At the same time, rising incomes and population growth in emerging nations have placed upward pressure on meat products, which are a higher-risk category for foodborne pathogens. The unprecedented demand continues to place a tremendous strain on the food supply, increasing the risk of quality control oversights that can create food safety problems.
The convergence of all these factors has brought about increased government and customer-driven compliance requirements for food processors. What were previously voluntary practices in food safety and traceability are now mandates. And while these requirements are well-intended, they pose significant challenges for many processors that have multiple steps in their production processes.

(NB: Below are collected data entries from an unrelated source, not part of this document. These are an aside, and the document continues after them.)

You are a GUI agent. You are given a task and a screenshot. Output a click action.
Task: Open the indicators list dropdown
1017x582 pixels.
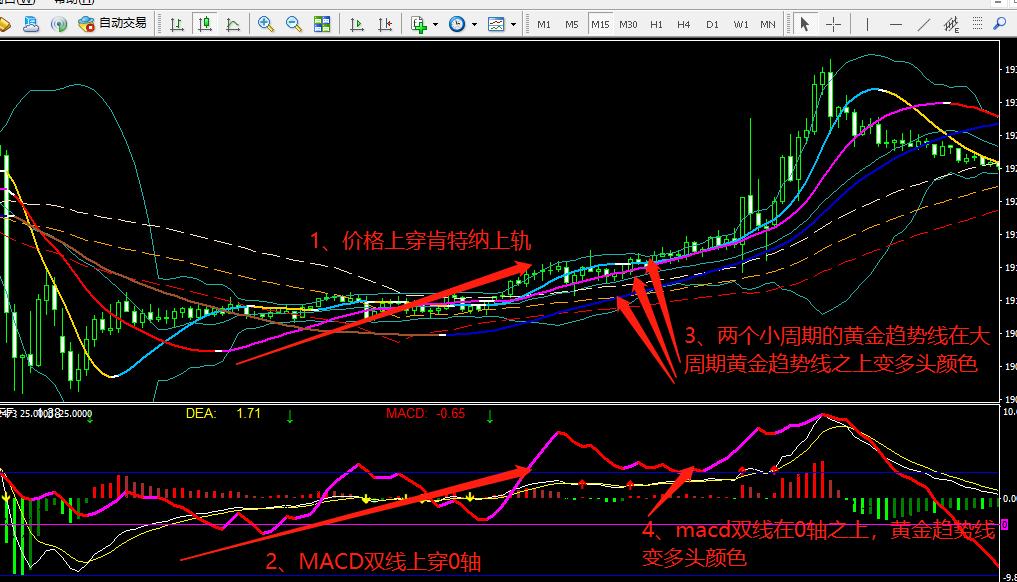pos(511,22)
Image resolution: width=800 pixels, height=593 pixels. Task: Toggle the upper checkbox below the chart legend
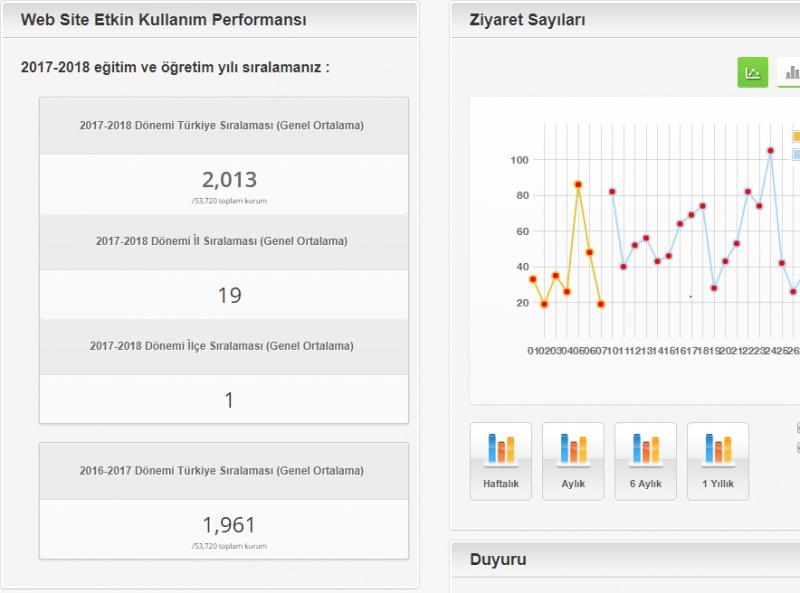pyautogui.click(x=797, y=428)
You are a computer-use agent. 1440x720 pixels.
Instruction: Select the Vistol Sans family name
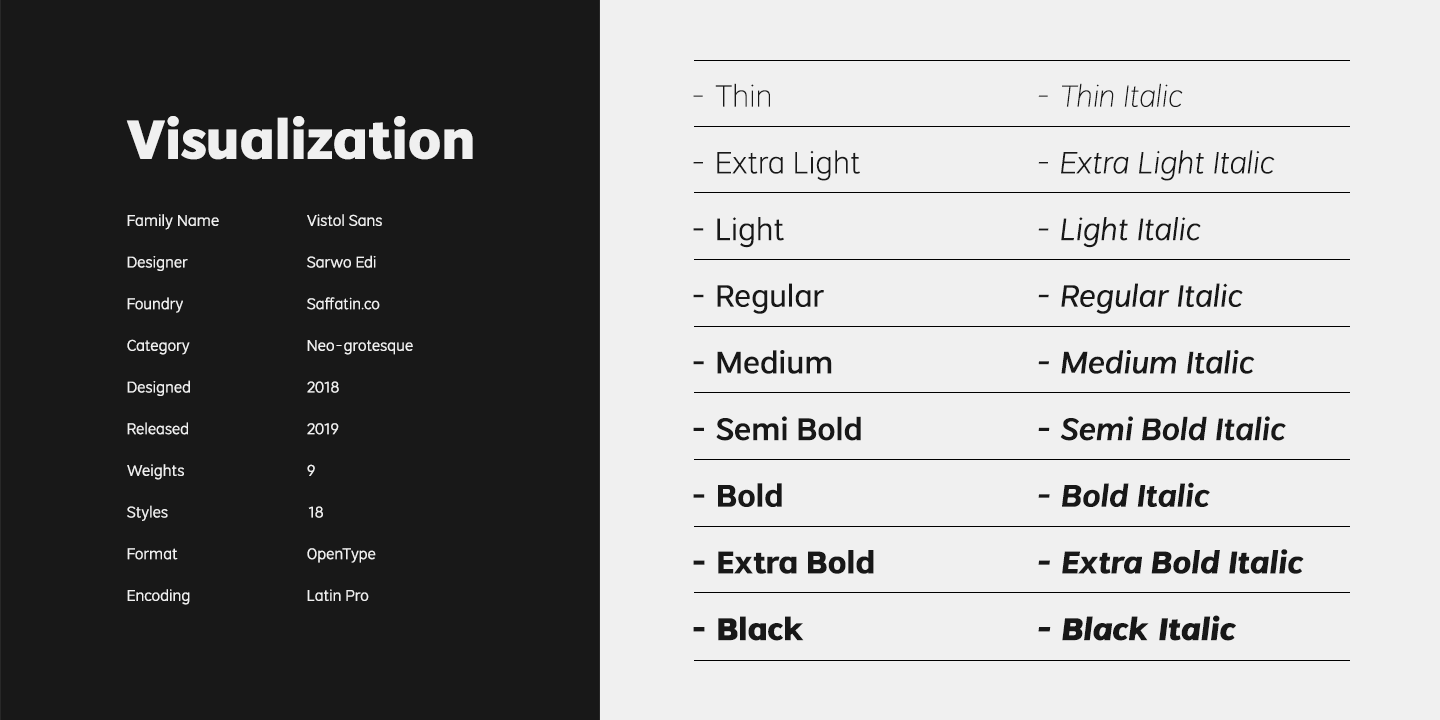point(344,221)
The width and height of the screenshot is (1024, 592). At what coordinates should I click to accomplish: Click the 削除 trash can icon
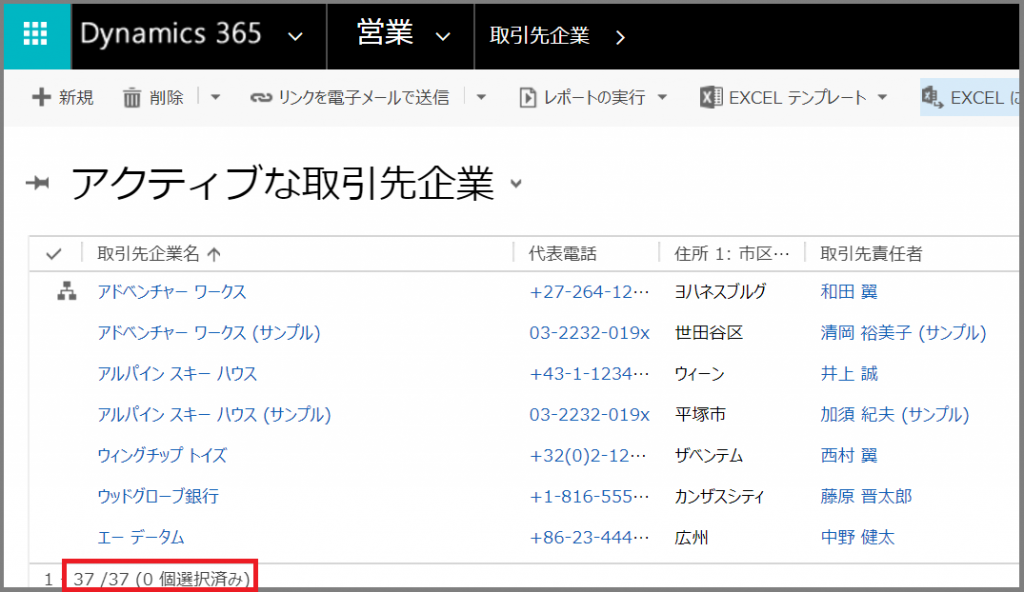pos(132,97)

These challenges came to light recently after Inspector General Daniel R. Levinson of the Office of Inspector General (OIG), U.S. Department of Health and Human Services, disclosed some bleak findings on protection of the U.S. food supply. According to the agency’s study:
- Only five of the 40 products purchased during the study could be traced through each stage of the food supply chain back to the farm or border.
- Thirty-one of the 40 products purchased could not be traced through each stage of the food supply chain; OIG was able to identify only the facilities that likely handled the products.

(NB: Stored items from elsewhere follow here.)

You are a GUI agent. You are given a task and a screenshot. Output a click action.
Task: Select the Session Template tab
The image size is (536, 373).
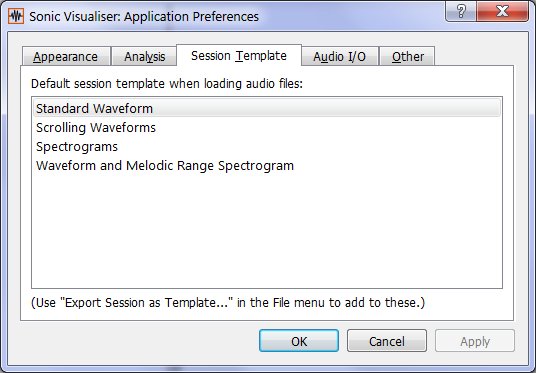pyautogui.click(x=239, y=55)
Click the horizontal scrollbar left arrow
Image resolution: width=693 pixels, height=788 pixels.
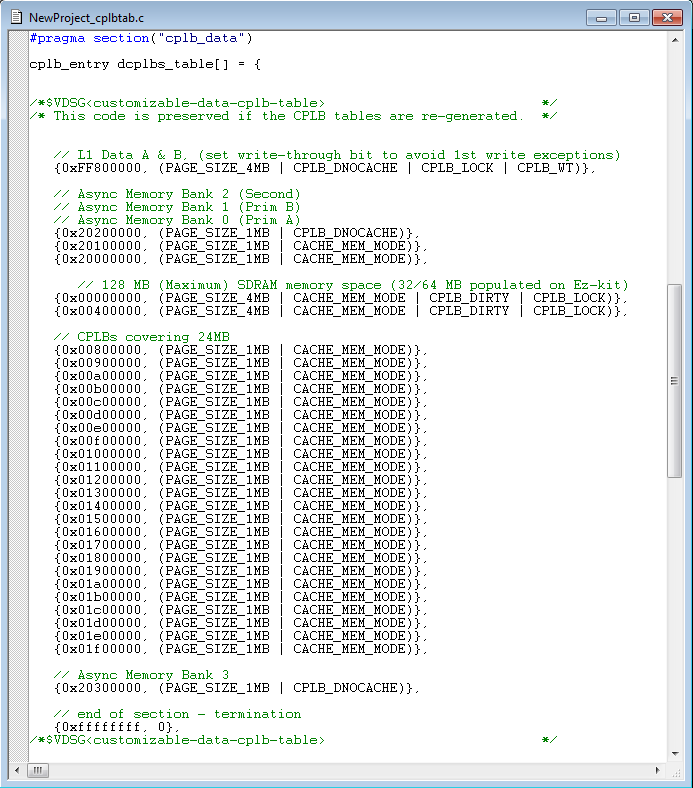click(17, 771)
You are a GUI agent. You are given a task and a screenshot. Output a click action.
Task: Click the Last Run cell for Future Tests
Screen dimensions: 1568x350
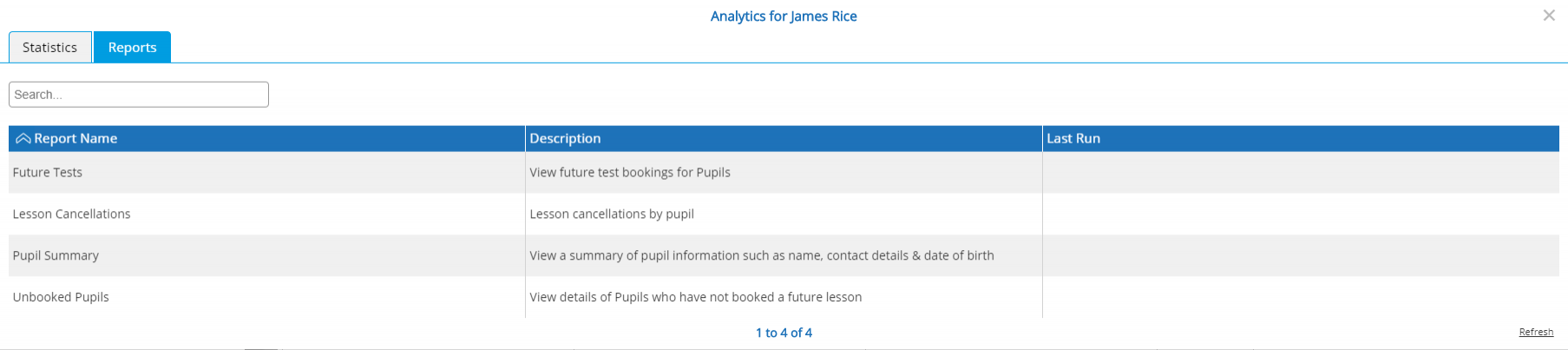pos(1301,173)
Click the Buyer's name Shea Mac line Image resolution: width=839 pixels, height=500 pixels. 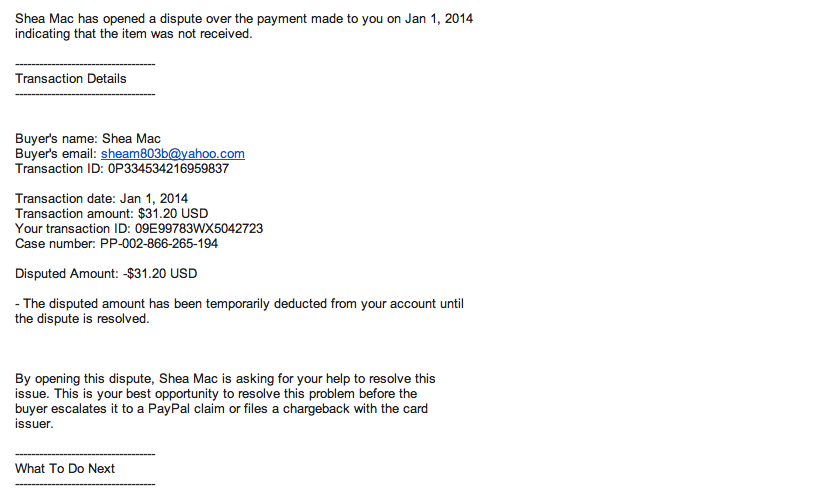click(88, 139)
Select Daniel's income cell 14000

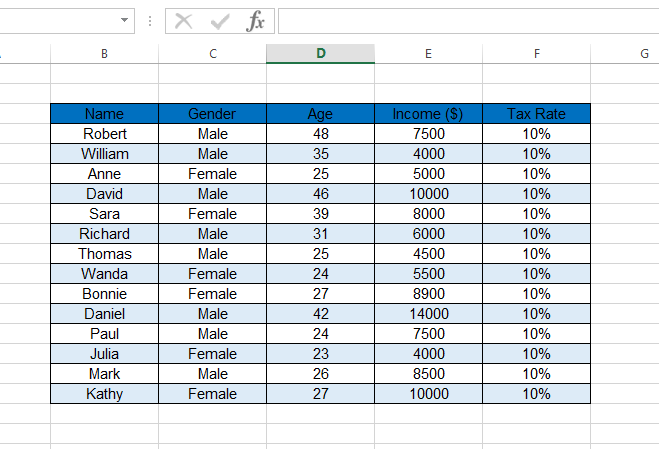pyautogui.click(x=428, y=314)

- And for the remaining four of the 40 products, OIG could not even identify the facilities that likely handled these products.
The common thread for the products that could not be traced: lack of lot-specific information necessary for complete end-to-end traceability.
Recognizing the risks involved, a growing number of retailers have instituted food safety audits and mock recalls that require rapid access to accurate summary product-lot information with detailed supporting results. At the request of retailers, many food processors that supply national retail chains are conducting as many as four mock recalls a month. Additionally, some mock recalls are being validated by external audit firms as part of comprehensive food safety audits.
For a food processor, the cost of a failed mock recall can be catastrophic. And, in the case of a safety recall, not having lot-specific information will often force the processor to expand the size of the recall due to its inability to accurately identify the affected lots. This recall expansion alone, which can be greatly curtailed with better and more accessible information, can have a disastrous financial impact on food manufacturing companies.
To address this complex challenge, leading food processors have adopted enterprise software to automate and integrate traceability across the multiple steps in their supply chains. Just as accounting systems act as financial systems of record, enterprise resource planning (ERP) systems integrated with product lot-tracing functionality have become the operational system of record for many companies in the food industry.
An operational system of record with lot-tracing capabilities enables the business to trace back to the source of all ingredients, and trace forward to the disposition of all food products made and sold—all within just a few minutes, if not seconds. The increased confidence provided by this level of tracking—along with proof of “in-control status” for customers, auditors and regulatory inspectors—enables food processors to establish a competitive advantage, save thousands of dollars and prevent the potentially catastrophic consequences of a failed safety audit or comprehensive recall of all lots (and potentially products) on store shelves or consumers’ pantries.
Considering the ever-growing regulatory pressures worldwide, greater consumer awareness, the impact of social media in magnifying the severity of a food scare and the increased safety risks inherent in the extended global supply chain, having the right technology in place is no longer a luxury. It’s a strategic differentiator that is imperative for surviving and thriving today and in the years ahead.